When people see animals under the big top with happy music and bright lights, it’s honestly understandable why it might seem that the animals are enjoying the performance. After all, the elephants aren’t stampeding to get away. The tigers aren’t attacking their trainers (in public). The animals seem to be going with the flow, so it stands to reason that they could be perfectly content to leap through fiery rings or stand on their heads. Only when examined in comparison to their natural counterparts can we really understand that this perceived contentment is not real, but rather the result of years of cruel training.
When you think about it, these animals would never perform these tricks in the wild for any reason. It just wouldn’t make sense. Can you imagine any situation in which the natural behavior of a tiger would be to ride around on a horse?

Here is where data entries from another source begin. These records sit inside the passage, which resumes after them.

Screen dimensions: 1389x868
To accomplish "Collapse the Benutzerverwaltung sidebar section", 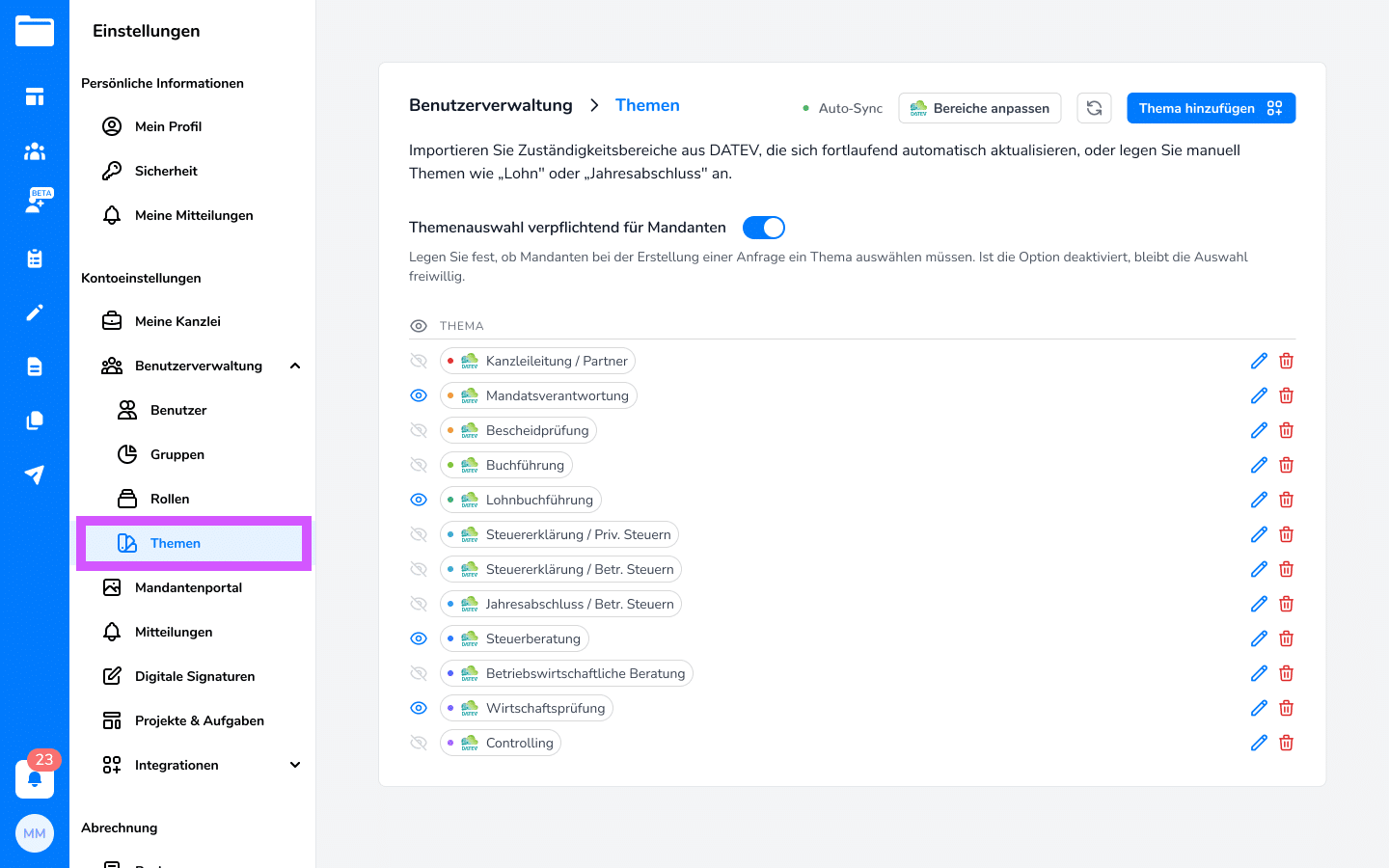I will point(295,366).
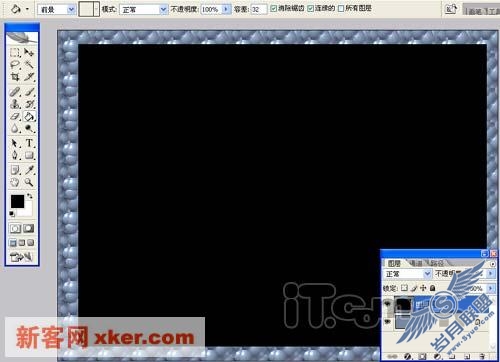Click the 容差 tolerance input field
Image resolution: width=500 pixels, height=362 pixels.
pyautogui.click(x=258, y=9)
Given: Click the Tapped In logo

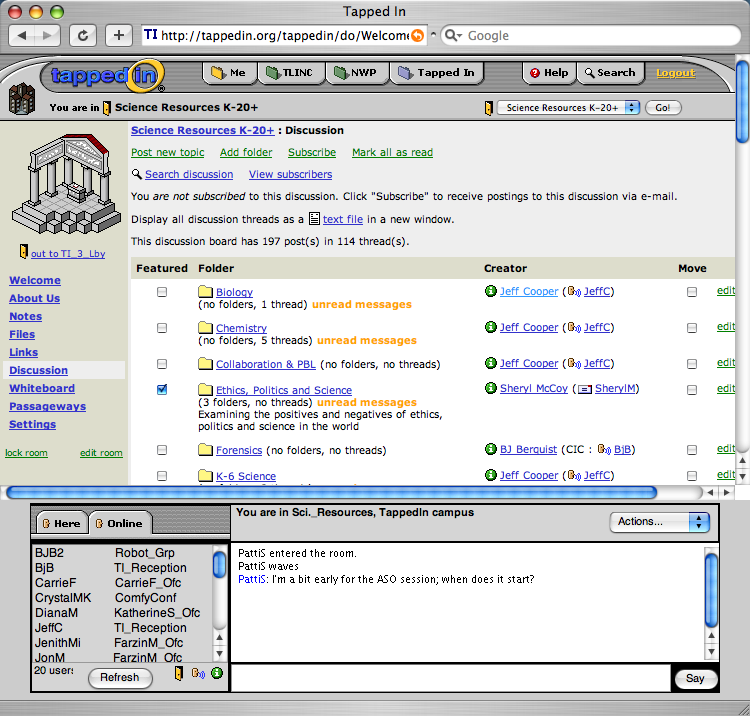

What would that conversation even be like, “Hey, uh, Donnie I’m gonna need a ride down to the river for a drink, cool?” To which the horse is like, “Totally, let’s rock and roll!”
When we look at how utterly preposterous these tricks would be if performed in the wild, it becomes obvious that these behaviors are anything but natural.
Bears are shy by nature and tend to avoid humans, which doesn’t seem to translate to dressing like Charo and hula hooping with their necks.
Do tigers jump in nature? You betcha. Through giant flaming hoops? Not so much.
Lions can run 50 miles per hour while tigers can light up the jungle at 35 miles per hour – making this contraption kinda unnecessary. What even is that, a hamster wheel?
There are so many reasons why this is unnatural. We don’t even know where to begin.
Go ahead and Google “Elephant standing on their head.” You won’t find a single image of an elephant in the wild doing this “just ‘cuz.”
Lions aren’t really known for giving rides, they’re selfish like that. They’re also capable of consuming 15 percent of their own body weight in a sitting, so….
Depending on the abundance of food supply, bears can migrate up to 100 miles during a season. You know how they don’t do that? ON A MOTORCYCLE!
Elephants prefer to be on solid ground, not rolling on a barrel like a drunk at a beer festival.
It seems pretty obvious that calling these tricks “natural” is as far from the true definition of that word as one can get. Training animals to do bizarre and outlandish behaviors in the name of entertainment is not only damaging to the animals themselves, but it’s damaging to the entire concept of conservation.
When people are led to believe that forcing an elephant to stand on a barrel is helping the species, they believe that buying a ticket to the circus is doing their part. If you truly want to help animals, which we all totally do, boycott the circus when it comes to town and urge your fellow Green Monsters to do the same.